In februari stegen de prijzen van voedingsmiddelen, dranken en tabak met 2,7% een afname ten opzichte van de stijging van ruim 4% in januari. De kosten van levensonderhoud namen in februari met 2,8% toe ten opzichte van dezelfde maand vorig jaar. Diensten werden 4,5% duurder vergeleken met een jaar eerder, een daling ten opzichte van de 4,8% stijging in januari.
De hogere inflatie in januari werd voornamelijk beïnvloed door een minder scherpe daling van energieprijzen vergeleken met december. In december daalde energie en brandstoffen gemiddeld bijna een kwart in prijs ten opzichte van het voorgaande jaar, terwijl in januari de daling slechts 2,5% bedroeg. In februari werden deze juist 1,1% duurder.

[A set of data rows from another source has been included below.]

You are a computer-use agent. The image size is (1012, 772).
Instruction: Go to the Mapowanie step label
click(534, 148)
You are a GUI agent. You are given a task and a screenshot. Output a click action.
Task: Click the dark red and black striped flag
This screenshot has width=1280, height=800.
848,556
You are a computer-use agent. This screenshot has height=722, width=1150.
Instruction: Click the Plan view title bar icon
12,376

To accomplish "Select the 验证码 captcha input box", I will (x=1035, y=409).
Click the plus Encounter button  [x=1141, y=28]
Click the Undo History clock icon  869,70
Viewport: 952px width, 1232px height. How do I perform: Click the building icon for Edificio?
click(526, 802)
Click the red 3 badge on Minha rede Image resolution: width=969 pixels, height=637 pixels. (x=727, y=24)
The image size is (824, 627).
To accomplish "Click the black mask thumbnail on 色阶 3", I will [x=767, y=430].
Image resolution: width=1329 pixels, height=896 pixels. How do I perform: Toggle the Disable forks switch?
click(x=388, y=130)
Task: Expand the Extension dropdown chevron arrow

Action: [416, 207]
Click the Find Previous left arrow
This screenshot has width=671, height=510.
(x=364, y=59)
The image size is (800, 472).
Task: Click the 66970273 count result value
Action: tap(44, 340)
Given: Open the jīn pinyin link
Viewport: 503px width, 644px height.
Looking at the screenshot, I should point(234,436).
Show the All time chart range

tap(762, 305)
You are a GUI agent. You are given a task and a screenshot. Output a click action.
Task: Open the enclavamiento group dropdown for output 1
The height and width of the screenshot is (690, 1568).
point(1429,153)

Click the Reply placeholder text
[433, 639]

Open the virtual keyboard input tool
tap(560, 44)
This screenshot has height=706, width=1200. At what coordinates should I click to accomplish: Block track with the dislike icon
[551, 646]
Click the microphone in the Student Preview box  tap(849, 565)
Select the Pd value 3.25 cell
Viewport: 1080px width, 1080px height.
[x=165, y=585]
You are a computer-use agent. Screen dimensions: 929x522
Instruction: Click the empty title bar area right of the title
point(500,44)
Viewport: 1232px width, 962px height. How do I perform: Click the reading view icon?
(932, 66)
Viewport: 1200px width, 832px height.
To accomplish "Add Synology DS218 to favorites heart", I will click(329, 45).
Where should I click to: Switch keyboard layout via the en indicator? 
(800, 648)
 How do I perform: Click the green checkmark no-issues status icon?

Het CBS publiceert twee inflatiecijfers: één op basis van de consumentenprijsindex (CPI) en één op basis van de Europees geharmoniseerde consumentenprijsindex (HICP). Lidstaten van de Europese Unie gebruiken internationaal afgesproken definities en methoden om inflatie te vergelijken. Eurostat berekent de inflatie voor de eurozone en de Europese Unie op basis van HICP-cijfers. De Europese Centrale Bank maakt gebruik van de HICP voor het monetaire beleid in de eurozone.
Het belangrijkste verschil tussen de CPI en de HICP in Nederland is dat de HICP geen rekening houdt met woningkosten, terwijl de CPI deze kosten berekent aan de hand van woninghuren. Er zijn ook andere verschillen tussen de twee indexen, die verder worden toegelicht in publicaties van het CBS.